En procédant de sa seule autorité à l’évacuation musclée des caravanes de deux mères de familles roumaines, le directeur d’un super marché Leclerc a spectaculairement mit en lumière des problèmes juridiques et humains aggravés par les difficultés rencontrées par les victimes pour porter plaintes.
Les faits
Bulldozer contre enfants et vielles caravanes, absence des pouvoirs publics, refus de la police d’enregistrer une plainte, ces images chocs évoquées par plusieurs médias suscitent de profondes inquiétudes. Sur ordre de la direction de l’établissement, des employés d’un hyper marché Leclerc implanté à Nantes, et ceux d’une entreprise de travaux publics mandatée pour l’opération ont, au moyen d’un bulldozer poussé les caravanes appartenant à deux mères de familles roumaines hors du terrain appartenant à la société. Refusant d’enregistrer une plainte concernant les dégradations occasionnées aux habitations, les services de la police nationale ont néanmoins, sous la pression d’une association, consigné l’incident dans une main courante. « Le fonctionnaire a désigné les plaignantes comme étant des gens du voyage de type roumain, ce qui prouve une totale méconnaissance des lois de 1969 et de 2000 concernant les gens du voyage français qui ne peuvent en aucun cas s’appliquer à des ressortissants roumains ne pratiquant pas de métiers itinérants », remarque Christophe Sauvé vice président de l’ANGVC qui s’interroge toujours sur le sens de l’expression « de type Roumain ». De fait les familles concernées ne peuvent être considérées comme étant des Gens du voyage. Les adultes citoyens d’un Etat membre de l’UE, n’exercent pas de métiers itinérants, seule condition permettant à des étrangers d’obtenir des titres de circulation. Les vielles caravanes utilisées comme abris de fortune par les deux mères et leurs enfants scolarisés dans l’agglomération nantaises ne peuvent en aucun cas s’apparenter à des résidences mobiles au sens de la loi de 2000 sur l’habitat et le stationnement des Gens du voyage.
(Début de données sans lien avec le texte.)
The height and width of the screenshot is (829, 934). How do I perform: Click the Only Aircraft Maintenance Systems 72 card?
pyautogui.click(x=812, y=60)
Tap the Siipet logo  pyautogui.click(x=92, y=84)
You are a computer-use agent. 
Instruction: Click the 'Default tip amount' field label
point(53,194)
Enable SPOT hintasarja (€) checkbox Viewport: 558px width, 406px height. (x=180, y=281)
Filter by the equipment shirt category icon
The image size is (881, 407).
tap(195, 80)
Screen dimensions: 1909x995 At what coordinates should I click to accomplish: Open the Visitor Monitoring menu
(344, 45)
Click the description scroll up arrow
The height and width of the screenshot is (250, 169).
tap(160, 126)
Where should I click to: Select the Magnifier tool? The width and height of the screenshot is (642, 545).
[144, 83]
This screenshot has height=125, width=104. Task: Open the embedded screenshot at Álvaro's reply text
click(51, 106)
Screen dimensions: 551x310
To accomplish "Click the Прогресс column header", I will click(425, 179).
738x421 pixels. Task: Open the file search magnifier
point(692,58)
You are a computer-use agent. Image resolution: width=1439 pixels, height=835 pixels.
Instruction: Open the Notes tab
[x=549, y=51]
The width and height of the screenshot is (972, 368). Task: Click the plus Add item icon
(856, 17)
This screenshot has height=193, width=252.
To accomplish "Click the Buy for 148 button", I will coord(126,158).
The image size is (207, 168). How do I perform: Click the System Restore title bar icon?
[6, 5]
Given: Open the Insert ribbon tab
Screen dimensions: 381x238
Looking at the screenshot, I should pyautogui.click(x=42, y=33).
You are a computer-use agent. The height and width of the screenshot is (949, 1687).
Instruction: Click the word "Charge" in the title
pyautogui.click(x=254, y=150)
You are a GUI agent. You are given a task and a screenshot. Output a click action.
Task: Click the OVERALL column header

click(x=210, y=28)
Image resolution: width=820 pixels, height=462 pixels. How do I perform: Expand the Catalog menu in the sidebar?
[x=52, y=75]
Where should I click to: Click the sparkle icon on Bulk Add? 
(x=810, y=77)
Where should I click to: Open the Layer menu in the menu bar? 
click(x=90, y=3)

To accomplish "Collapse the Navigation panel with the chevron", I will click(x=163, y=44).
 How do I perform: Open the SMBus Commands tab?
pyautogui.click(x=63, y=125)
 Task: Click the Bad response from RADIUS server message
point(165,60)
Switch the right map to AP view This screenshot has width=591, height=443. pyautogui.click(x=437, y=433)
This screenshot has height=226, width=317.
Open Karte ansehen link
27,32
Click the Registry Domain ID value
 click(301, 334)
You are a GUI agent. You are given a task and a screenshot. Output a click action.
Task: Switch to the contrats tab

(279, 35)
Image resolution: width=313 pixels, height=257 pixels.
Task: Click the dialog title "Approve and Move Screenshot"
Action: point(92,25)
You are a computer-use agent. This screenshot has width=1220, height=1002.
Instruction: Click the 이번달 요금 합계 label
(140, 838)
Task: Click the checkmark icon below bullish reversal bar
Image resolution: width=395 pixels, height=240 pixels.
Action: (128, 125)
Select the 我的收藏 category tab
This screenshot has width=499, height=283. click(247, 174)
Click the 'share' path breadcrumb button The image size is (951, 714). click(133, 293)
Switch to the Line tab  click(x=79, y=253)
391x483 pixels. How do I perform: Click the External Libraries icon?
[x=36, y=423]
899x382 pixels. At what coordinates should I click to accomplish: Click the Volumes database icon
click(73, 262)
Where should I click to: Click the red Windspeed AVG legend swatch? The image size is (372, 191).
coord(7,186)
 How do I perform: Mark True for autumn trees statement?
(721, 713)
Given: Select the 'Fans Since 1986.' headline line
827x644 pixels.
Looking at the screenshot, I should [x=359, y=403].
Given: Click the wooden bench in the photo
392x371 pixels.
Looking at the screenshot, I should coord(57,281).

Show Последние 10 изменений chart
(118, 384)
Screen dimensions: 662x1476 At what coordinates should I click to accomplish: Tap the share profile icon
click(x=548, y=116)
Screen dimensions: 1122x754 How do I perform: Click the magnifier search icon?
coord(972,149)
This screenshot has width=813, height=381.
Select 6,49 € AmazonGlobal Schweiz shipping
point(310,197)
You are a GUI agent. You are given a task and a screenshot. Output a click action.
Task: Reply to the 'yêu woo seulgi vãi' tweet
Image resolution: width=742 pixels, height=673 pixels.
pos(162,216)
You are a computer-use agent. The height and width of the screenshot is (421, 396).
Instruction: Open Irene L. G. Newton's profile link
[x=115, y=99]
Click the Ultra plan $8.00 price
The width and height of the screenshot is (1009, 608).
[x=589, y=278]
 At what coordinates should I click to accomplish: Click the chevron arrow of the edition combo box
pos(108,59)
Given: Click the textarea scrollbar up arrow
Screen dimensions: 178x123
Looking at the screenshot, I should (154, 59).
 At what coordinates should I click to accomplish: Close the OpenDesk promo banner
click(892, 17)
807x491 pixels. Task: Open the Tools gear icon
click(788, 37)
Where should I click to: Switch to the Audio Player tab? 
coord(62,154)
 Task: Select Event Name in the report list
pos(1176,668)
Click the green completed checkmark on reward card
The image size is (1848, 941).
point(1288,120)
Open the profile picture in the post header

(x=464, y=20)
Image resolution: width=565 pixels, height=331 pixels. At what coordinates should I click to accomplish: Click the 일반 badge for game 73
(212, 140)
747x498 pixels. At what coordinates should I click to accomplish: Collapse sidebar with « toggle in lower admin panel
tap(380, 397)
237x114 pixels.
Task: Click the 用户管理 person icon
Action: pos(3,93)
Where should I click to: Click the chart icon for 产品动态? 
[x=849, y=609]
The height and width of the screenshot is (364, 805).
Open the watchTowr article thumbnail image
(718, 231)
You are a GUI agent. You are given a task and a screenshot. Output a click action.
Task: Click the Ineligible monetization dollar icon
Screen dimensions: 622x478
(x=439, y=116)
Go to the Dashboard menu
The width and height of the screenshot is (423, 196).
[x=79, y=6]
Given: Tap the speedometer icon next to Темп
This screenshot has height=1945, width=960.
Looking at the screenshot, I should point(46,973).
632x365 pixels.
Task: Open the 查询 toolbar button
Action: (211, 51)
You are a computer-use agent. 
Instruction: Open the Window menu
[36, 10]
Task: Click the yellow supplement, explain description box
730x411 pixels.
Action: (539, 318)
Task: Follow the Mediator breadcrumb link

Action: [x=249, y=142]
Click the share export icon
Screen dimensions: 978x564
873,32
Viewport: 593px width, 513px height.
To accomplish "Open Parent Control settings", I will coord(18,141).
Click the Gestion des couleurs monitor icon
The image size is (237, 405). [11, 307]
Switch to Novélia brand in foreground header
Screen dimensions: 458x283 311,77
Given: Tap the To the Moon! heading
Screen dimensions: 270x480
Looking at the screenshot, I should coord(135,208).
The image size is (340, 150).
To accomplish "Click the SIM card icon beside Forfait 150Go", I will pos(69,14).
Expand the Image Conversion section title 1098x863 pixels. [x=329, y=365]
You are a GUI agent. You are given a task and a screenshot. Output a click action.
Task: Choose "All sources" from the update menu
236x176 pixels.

Des situations très diversifiées
« Quand bien même elles obtiendraient des dérogations pour rejoindre une aire d’accueil elles n’auraient pas les moyens de payer les droits de place. La crise économique touche aussi les voyageurs », précise Christophe Sauvé. Il constate que 150 familles de Gens du voyage français ont du quitter les aires d’accueil de l’agglomération Nantaises faute de moyens pour s’acquitter des tarifs. Il évoque des stationnements plus ou moins négociés avec des propriétaires de parking. « Mais ces situations n’ont rien à voir avec celles des Roms et des autres personnes sans logement », insiste le responsable associatif.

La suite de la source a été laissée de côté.